Ingesting data by using the Spark ingestion UI

You can ingest data from various sources into IBM® watsonx.data by using the Spark ingestion user interface. The Spark ingestion UI provides a guided workflow to configure and run ingestion jobs.

Ingestion flow types

The Spark ingestion UI supports the following ingestion flows:

  • Local system - Upload and ingest files from your local machine
  • Remote storage - Ingest data from cloud storage systems (Amazon S3, IBM Cloud Object Storage, Azure Data Lake Storage, Google Cloud Storage, MinIO)
  • Database - Ingest data from external databases (Db2, MySQL, PostgreSQL, Teradata)
  • Spark Stream (Experimental) - Ingest streaming data using Spark Structured Streaming
  • Delta Lake source - Ingest data from Delta Lake tables

Prerequisites

Before you begin ingesting data, ensure that you meet the following prerequisites:

  • You must have the Admin or User role to access the Spark ingestion UI.
  • A Spark engine must be provisioned and running in your watsonx.data instance.
  • For database ingestion, the source database must be accessible from the watsonx.data environment.
  • For remote storage ingestion, you must have the appropriate credentials and permissions to access the storage system.
  • For Delta Lake ingestion, the Delta Lake source must be registered in watsonx.data.

Common procedures

The following procedures are common across all ingestion flows:

Accessing the Spark ingestion UI

  1. Log in to the watsonx.data console.
  2. From the navigation menu, select Data manager.
  3. Click Ingest data.
  4. Select the appropriate ingestion flow based on your data source.

Configuring target table settings

Note: During intermediate writes in the data ingestion process, the target catalog bucket itself is now used to store both logs and temporary files.

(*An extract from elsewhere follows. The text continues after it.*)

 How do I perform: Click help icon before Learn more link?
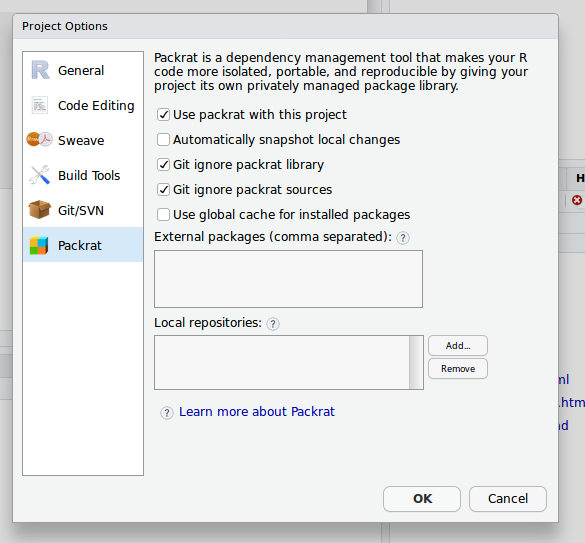[x=167, y=413]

When configuring the target table for ingestion, you can specify the following settings:

  • Catalog: Select the catalog where the target table will be created or updated.
  • Copy-on-Write: Toggle to enable or disable Copy-on-Write mode for Iceberg tables. When enabled, the table uses Copy-on-Write format; when disabled, it uses Merge-on-Read format.
  • Schema: Select or create a schema within the catalog. Click the Create + button to create a new schema.
  • Table name: Specify the name for the target table.
  • Table format: Choose the table format (Iceberg, Hive, or Delta Lake).
  • Write mode: Select how data should be written to the target table:
    • Append: Add new data to the existing table.
    • Overwrite: Replace all existing data in the table.
    • ErrorIfExists: Fail the job if the table already exists.
    • Ignore: Skip the ingestion if the table already exists.
Note: To ensure the ingestion is accurate and consistent with source data, all input schemas must be identical or compatible with the target table schema.

Configuring job details

When configuring job details, you can specify the following settings:

  • Job ID: A unique identifier is automatically generated for each ingestion job.
  • API key (optional): Enter an API key if required for authentication. This is mandatory for streaming jobs.
  • Spark engine: Select the Spark engine to use for the ingestion job. Options include:
    • Lite ingestion: Available for files smaller than 2 MB (Local system only)
    • (Spark) Spark: Standard Spark engine for larger files and all other ingestion flows
  • Job size: Select the resource allocation for the job:
    • Local: Minimal resources for small datasets
    • Small: Small resource allocation
    • Medium: Medium resource allocation
    • Large: Large resource allocation for big datasets
  • Executor cores: Specify the number of CPU cores per executor.
  • Executor memory: Specify the amount of memory per executor.
  • Number of executors: Specify the number of executors to use for the job.
  • Driver cores: Specify the number of CPU cores for the driver.
  • Driver memory: Specify the amount of memory for the driver.
Note: The default values for Spark configuration are optimized for most use cases. Adjust these values only if you have specific performance requirements.

Monitoring ingestion jobs

After submitting an ingestion job, you can monitor its progress:

  1. From the Data manager page, click View jobs.
  2. Locate your ingestion job in the list.
  3. Click the job name to view detailed information, including:
    • Job status (Running, Completed, Failed)
    • Start and end times
    • Execution logs
    • Error messages (if applicable)